Another tax expert also views rate rationalisation as an exercise bringing relief for consumers, “From a consumer standpoint, there’s a compelling need to revisit the current GST rate structure. For instance, solar renewable energy devices—such as solar water heaters and solar-powered lighting systems—are currently taxed at 12%, as are basic packaged food items like fruit pulp, ready-to-eat meals, and frozen vegetables. These could be reasonably moved to the 5% slab, highly processed and non-essential snack foods—such as flavoured chips, cheese balls, and packaged nachos—are taxed at 12%. Despite offering little nutritional value; these could be shifted to the 18% slab to align with public health objectives and discourage unhealthy consumption habits.

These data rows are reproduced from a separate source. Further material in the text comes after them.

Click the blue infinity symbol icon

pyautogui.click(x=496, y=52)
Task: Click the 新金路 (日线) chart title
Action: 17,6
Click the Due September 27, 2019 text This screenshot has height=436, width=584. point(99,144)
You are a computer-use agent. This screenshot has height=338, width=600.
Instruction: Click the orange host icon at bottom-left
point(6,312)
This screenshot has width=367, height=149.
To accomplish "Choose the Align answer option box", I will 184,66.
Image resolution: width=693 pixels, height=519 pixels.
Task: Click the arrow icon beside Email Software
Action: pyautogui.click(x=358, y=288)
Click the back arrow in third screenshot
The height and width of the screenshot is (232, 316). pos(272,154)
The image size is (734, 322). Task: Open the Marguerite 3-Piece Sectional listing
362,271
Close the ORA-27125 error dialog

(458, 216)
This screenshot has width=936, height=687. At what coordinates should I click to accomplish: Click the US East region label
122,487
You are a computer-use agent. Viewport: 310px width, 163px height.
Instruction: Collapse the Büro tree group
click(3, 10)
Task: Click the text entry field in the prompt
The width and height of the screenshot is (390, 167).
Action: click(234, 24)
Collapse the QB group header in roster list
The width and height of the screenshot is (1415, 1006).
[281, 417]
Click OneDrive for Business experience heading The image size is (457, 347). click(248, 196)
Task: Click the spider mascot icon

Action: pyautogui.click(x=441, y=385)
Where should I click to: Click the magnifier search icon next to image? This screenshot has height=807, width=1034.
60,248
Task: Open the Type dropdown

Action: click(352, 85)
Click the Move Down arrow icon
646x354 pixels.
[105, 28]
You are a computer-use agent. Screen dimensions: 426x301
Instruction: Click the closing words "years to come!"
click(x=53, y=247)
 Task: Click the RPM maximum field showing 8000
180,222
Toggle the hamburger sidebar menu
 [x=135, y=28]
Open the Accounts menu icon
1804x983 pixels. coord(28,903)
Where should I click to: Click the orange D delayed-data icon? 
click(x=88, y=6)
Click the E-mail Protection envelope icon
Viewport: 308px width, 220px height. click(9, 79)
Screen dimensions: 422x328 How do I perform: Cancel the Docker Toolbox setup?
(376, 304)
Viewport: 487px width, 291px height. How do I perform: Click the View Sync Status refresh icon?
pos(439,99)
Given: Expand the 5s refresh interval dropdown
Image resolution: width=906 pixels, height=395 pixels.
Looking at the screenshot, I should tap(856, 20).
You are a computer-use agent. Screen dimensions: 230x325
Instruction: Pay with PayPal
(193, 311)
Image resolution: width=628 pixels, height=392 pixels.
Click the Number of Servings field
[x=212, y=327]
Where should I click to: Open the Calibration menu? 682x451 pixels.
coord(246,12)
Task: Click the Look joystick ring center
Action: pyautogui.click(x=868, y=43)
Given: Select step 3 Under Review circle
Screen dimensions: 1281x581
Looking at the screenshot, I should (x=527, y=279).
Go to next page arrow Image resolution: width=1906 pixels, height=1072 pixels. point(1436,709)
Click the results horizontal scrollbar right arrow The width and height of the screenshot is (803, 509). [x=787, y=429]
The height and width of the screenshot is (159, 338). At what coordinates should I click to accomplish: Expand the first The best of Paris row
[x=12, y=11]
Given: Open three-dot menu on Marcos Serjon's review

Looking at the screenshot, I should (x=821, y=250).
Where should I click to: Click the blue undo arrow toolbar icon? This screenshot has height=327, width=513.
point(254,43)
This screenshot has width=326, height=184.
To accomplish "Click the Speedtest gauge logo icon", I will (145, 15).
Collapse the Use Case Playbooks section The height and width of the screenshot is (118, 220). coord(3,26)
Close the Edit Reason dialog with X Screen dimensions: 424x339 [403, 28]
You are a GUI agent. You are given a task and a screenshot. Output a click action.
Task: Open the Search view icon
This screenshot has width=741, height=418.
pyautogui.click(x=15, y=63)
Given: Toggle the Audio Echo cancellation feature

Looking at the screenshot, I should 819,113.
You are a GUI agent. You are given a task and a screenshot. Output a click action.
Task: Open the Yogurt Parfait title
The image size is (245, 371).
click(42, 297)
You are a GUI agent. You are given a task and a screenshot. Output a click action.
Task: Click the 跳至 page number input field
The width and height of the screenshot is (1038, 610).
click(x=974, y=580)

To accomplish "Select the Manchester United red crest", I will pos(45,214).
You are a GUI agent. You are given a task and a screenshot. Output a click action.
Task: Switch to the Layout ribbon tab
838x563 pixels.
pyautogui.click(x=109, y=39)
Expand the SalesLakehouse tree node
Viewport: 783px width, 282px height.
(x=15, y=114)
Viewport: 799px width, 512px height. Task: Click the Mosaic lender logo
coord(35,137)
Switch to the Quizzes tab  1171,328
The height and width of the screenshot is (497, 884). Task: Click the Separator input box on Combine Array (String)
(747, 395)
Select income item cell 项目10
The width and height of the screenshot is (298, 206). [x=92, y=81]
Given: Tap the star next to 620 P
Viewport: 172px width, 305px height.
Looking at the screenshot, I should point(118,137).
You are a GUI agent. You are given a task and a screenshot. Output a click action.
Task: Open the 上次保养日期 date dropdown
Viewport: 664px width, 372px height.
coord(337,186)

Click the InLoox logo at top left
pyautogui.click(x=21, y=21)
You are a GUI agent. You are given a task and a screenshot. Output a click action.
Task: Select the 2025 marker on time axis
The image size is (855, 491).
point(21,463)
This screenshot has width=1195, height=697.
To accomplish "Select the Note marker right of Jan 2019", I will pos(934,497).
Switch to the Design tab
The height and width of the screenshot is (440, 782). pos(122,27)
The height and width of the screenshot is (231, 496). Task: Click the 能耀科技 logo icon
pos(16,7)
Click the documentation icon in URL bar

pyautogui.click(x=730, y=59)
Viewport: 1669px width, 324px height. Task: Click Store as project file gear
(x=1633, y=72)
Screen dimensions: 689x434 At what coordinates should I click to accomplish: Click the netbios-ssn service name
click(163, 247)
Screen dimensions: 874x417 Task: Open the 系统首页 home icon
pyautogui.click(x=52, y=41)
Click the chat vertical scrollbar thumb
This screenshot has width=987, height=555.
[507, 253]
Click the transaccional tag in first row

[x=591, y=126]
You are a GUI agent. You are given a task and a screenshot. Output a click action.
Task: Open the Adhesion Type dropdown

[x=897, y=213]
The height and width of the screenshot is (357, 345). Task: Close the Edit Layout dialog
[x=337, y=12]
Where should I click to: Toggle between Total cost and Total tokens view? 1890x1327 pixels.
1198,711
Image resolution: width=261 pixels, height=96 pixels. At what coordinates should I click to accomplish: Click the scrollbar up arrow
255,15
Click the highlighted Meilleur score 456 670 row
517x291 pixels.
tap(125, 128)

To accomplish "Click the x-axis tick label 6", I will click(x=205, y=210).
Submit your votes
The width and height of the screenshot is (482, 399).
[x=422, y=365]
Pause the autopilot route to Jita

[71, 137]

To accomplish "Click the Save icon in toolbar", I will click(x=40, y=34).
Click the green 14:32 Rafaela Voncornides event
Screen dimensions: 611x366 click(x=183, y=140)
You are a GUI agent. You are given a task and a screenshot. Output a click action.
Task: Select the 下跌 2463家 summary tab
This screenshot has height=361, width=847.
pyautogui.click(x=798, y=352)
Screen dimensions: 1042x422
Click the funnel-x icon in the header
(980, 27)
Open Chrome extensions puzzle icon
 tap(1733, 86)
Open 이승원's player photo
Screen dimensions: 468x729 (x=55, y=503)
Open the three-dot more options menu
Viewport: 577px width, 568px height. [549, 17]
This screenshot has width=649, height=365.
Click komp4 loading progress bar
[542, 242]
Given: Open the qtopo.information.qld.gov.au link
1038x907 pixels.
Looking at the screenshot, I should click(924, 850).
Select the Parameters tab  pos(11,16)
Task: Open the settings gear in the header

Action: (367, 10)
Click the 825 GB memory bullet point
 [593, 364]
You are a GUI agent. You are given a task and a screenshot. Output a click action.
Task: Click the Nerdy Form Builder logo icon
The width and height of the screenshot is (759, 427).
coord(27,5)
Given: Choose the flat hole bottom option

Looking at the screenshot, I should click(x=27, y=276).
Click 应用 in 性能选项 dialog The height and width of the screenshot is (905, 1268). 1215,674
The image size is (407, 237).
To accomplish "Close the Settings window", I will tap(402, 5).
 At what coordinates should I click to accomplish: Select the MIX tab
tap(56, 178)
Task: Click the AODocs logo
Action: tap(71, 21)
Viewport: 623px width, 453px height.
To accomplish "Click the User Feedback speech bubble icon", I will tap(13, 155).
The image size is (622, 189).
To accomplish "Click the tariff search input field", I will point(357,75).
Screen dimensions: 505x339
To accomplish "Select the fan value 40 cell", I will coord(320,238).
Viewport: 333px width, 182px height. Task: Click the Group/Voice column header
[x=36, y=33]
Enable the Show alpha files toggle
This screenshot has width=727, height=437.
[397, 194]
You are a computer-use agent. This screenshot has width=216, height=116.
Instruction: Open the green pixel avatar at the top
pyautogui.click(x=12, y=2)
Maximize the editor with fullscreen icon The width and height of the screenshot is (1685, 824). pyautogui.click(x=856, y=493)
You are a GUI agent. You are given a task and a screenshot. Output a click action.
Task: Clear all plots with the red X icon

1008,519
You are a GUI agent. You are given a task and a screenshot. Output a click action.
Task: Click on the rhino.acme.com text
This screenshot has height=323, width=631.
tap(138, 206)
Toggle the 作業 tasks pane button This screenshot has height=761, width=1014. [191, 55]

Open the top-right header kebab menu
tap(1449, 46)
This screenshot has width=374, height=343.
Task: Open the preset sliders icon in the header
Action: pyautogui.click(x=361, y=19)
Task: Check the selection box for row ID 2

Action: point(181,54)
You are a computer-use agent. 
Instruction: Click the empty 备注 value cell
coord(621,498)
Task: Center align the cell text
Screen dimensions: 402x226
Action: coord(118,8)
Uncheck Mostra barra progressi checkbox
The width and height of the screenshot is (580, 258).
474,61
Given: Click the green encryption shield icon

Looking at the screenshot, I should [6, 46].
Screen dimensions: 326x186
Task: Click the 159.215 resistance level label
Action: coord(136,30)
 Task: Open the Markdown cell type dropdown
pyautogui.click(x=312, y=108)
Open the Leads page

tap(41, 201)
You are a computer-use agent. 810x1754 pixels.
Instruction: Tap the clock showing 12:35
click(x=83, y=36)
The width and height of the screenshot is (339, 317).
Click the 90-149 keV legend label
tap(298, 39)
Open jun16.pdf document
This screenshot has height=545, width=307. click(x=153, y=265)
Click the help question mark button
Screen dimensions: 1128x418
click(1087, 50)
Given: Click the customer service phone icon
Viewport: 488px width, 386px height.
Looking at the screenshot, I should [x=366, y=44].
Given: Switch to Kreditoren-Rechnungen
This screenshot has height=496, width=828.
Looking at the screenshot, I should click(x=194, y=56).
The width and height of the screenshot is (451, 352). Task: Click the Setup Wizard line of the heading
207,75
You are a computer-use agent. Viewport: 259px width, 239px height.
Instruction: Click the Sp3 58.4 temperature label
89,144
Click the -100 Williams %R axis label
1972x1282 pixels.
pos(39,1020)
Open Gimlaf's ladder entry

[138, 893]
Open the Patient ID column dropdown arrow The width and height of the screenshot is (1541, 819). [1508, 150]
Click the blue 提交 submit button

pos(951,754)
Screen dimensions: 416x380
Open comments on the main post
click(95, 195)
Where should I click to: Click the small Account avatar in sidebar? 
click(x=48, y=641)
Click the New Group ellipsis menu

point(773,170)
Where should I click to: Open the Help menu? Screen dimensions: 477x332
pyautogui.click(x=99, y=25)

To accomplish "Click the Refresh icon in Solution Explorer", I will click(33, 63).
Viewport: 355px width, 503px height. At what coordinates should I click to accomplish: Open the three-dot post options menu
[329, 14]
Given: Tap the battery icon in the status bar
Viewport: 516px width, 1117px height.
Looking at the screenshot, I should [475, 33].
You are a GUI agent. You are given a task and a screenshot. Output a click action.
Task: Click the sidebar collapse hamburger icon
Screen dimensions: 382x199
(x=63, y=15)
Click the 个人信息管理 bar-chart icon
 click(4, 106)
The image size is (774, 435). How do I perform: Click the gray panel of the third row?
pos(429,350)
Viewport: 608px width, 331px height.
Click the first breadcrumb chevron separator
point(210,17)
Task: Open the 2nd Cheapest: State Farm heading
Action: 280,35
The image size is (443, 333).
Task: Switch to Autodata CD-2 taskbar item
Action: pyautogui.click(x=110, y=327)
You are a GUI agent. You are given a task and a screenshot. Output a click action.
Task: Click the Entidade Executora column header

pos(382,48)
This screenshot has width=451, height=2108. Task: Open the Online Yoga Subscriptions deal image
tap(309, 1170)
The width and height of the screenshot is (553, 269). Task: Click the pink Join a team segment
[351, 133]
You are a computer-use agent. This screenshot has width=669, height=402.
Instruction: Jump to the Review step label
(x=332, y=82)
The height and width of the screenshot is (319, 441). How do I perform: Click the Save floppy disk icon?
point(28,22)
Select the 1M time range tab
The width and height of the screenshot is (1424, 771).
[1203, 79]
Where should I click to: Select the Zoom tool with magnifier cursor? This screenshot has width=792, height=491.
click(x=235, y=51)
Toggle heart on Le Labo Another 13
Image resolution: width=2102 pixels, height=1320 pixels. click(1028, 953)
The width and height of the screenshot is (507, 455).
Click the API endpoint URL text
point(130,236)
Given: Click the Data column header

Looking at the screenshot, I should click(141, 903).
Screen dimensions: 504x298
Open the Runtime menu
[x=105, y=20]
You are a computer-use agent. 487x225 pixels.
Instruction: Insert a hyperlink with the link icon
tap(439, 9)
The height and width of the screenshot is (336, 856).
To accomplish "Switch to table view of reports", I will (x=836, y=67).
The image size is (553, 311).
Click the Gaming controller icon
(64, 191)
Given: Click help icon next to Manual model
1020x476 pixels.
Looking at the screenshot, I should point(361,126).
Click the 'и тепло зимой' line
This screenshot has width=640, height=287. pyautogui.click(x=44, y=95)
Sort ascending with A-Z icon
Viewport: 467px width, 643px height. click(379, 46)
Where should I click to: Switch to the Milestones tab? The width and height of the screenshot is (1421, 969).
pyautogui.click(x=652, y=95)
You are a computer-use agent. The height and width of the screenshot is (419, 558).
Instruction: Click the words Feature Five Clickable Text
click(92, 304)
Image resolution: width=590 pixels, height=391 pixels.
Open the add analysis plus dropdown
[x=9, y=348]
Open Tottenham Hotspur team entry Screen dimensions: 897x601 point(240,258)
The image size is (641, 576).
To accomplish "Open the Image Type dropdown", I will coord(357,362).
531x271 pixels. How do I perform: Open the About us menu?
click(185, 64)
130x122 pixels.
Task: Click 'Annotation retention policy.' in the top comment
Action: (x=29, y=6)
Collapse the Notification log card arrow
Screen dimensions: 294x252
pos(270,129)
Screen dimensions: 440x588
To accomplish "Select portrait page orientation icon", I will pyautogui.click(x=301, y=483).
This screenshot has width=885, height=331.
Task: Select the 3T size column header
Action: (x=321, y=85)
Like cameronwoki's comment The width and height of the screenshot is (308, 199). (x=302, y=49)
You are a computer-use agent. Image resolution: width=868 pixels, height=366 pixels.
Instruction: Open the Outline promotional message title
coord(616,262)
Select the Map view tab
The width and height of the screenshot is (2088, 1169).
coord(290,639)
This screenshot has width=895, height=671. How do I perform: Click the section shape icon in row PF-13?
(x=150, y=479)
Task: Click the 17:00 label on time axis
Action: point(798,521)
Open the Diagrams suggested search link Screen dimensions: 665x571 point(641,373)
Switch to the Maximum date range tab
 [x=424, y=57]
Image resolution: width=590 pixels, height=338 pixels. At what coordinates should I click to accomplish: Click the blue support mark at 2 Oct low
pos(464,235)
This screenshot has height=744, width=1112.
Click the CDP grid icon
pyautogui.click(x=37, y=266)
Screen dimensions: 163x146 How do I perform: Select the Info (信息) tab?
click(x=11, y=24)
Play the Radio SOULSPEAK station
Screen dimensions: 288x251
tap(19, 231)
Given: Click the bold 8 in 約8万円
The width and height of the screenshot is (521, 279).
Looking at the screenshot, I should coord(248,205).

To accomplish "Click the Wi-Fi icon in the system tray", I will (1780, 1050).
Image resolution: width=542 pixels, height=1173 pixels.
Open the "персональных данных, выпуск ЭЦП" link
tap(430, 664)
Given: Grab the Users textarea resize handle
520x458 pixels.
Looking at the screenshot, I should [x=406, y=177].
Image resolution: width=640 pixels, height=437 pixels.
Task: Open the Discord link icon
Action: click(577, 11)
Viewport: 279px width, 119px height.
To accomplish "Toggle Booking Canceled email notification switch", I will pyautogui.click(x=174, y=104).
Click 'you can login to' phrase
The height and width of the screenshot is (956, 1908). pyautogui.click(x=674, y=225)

Several items currently under the 18% slab—like mobile phones, refrigerators, and health insurance premiums—are no longer luxury products. 28% slab, originally meant for luxury and sin goods, also deserves a closer look. Items like air conditioners and two-wheelers—especially scooters and motorcycles—should be brought down to 18% or below. Meanwhile, ultra-luxury goods like private jets and yachts, which currently attract 28% or more including cess, can continue to be taxed at the highest rates,” he added.
However, it is prudent to note that the dates for the next meeting have not yet been announced, though hope is that the council may meet now in August. The GoM on rate rationalisation is also still learnt to be compiling its recommendations, and the final agenda of the council meeting will be decided only after all the blocks are in place.